Maybe times are changing, or maybe it’s just me that’s changing.  It might be the folks I’ve been relating to lately or things I’ve been reading. I’m convinced there is change in the air – a renewed hunger and value for the reinstatement of the American small farm lifestyle.

When I was a kid I can’t remember any of my friends saying, “When I grow up I want to be a small acreage farmer.” Everyone wanted to be a doctor, lawyer or fireman or policeman. No one esteemed the thought of working the land for their livelihood. The ideal in those days wasn’t to move to the country, but to abandon the labor intensive lifestyle of the rural farm for the suburbs and the lucrative job markets of the city. Values changed and with them the American dream of owning small productive acreages of farmable land was abandoned by many of the baby boomer generation. Thousands of family farms were discarded and sold, no longer being passed on to the next generation but merged into massive corporate farm operations or transformed into sprawling metro subdivisions. Small farms were being lost forever, rapidly becoming unavailable and out of financial reach to a second or third generation who might have recaptured the vision and the desire to naturally and organically work a 100-500 hundred acre farmstead.  Something of great value was rapidly becoming lost; a livelihood, a lifestyle and a means to life itself.

The topsoil of America in places like the Great Plains and central California was once the richest and deepest of any in the world. For over 150 years it had been tilled, being passed from one generation to the next producing crops that were responsible for feeding much of the hungry world’s population. It was shortly after WWII that the American farmers gradually shifted from traditional organic small farm methods for technologies which incorporated the use of chemical oil-based fertilizers, pesticides, fungicides and herbicides. Chemicals increased production but robbed the land of the living organic matter that once contributed to the soil’s purity and richness. As a result the land gradually lost its ability to naturally produce crops without the continued use of synthetic additives. Something had to change; there was a need for a cultural movement to reclaim what had been lost.

The flicker of an awakening has been sparked; a cultural craving for a simpler, more natural lifestyle is emerging. I feel it and see it in publications, food co-ops, and local farmers markets. It’s a hunger growing out of the grass roots of the American consumer, a desire for healthy food and a passion to recapture the art form of organically raising it.

The failed promise of finding meaning through monetary gain is being exchanged for livelihoods that bring fulfillment. Just as a true teacher teaches purely for the satisfaction of influencing lives, and artists paint or musicians perform to express inner passions, the true farmer farms. Not so much for the value of the crop, but because of valuing the art form of seeing the land producing life-giving life. For the true farmer, tending the garden is a means of tending the soul.

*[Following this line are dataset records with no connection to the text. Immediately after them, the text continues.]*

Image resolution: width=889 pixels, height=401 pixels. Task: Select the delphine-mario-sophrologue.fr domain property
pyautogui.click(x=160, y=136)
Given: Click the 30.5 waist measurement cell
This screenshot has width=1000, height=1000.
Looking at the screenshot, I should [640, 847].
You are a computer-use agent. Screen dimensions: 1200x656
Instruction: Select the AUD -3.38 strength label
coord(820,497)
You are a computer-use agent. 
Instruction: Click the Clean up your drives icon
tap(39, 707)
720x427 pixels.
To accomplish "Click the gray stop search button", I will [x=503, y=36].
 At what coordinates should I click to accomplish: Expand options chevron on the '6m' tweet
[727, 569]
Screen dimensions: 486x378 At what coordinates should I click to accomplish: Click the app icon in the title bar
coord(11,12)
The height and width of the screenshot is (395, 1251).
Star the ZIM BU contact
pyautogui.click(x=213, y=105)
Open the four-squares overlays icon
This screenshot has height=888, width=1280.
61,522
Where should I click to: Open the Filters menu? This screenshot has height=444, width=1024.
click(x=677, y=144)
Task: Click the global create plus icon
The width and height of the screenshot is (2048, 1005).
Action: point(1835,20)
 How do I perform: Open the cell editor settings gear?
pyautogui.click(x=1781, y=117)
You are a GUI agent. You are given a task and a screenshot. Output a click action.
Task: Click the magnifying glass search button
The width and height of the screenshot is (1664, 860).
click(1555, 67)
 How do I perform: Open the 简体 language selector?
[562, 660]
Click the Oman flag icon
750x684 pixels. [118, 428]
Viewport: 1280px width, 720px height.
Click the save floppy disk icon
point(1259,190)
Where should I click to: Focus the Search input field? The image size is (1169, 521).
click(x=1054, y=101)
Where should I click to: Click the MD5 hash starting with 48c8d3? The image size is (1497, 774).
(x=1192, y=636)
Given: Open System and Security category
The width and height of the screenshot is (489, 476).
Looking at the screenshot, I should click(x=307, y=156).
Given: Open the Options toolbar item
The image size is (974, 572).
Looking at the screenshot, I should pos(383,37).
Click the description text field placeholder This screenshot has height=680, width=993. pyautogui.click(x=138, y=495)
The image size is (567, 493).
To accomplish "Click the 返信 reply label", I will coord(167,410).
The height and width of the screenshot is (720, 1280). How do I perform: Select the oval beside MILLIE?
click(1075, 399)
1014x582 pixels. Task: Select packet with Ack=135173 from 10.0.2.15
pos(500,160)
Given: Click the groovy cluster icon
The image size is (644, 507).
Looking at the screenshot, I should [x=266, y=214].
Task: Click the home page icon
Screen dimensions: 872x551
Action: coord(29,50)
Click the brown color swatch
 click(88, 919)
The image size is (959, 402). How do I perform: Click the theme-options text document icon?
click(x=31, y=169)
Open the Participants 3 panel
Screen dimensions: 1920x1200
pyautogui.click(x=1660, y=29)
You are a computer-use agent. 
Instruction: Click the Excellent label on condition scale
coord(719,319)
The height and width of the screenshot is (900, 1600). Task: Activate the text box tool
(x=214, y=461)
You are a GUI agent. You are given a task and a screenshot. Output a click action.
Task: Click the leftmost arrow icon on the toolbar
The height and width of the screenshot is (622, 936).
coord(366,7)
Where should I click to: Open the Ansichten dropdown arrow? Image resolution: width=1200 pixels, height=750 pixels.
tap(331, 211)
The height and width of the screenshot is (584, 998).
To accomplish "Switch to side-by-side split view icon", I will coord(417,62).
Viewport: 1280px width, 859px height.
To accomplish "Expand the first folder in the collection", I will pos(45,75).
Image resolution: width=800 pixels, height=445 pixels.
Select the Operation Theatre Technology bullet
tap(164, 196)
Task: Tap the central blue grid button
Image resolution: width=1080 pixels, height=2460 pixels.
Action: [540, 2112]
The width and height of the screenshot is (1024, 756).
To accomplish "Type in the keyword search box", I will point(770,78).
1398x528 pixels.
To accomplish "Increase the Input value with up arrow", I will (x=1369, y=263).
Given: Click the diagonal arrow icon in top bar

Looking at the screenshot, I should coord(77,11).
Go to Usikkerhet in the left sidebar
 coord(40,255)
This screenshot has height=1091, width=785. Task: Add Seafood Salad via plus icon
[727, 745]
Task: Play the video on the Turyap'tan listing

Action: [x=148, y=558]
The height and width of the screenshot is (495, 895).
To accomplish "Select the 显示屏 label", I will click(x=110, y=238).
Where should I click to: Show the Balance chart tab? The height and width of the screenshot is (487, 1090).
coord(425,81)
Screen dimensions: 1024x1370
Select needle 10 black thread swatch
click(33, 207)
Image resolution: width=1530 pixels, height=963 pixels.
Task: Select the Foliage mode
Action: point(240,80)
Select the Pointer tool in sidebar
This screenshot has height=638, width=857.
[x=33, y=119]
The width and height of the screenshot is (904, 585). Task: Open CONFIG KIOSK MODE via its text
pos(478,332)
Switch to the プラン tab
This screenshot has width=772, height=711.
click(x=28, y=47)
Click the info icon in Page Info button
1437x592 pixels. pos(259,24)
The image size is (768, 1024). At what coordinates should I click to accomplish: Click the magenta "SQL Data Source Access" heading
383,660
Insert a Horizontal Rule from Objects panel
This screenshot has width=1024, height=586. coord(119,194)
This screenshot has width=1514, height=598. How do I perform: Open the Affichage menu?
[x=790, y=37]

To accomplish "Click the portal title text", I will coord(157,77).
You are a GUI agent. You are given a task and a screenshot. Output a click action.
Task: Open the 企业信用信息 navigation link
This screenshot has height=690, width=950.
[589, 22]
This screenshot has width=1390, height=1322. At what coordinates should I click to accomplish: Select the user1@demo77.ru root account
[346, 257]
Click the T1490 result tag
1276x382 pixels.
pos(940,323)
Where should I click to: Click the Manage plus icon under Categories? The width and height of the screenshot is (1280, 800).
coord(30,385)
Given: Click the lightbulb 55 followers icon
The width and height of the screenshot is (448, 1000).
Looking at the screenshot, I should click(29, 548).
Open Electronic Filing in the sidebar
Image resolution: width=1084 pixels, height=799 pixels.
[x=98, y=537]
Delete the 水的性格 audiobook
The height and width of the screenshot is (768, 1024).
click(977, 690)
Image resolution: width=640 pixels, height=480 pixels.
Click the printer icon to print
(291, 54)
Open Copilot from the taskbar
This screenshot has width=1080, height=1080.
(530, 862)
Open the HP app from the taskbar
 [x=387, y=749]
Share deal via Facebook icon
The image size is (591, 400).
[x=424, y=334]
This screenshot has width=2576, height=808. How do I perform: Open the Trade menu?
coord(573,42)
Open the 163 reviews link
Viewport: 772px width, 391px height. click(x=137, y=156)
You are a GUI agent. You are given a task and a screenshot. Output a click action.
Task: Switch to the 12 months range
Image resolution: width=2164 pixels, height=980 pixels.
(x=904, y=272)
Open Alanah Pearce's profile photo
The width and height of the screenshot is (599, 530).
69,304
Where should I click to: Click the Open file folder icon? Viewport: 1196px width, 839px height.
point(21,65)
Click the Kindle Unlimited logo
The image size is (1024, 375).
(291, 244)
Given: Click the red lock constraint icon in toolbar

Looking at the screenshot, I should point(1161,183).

Though there has been a generation that skipping the passion for the land, a new generation is arising that must be equipped and allowed the chance to pick up where their grandparents and great-grandparents left off. There must be a revival of “The Future Farmers of America” where computer games are forgotten and work ethic is reintroduced. Where the land’s value is realized more in the richness of the soil rather than the money it might make.

It is the responsibility of the government, the schools and the church to not only empower these values and train the emerging generation in the skills needed to accomplish them, but to creatively provide the resources and opportunity to reclaim a lifestyle that is rapidly being forgotten.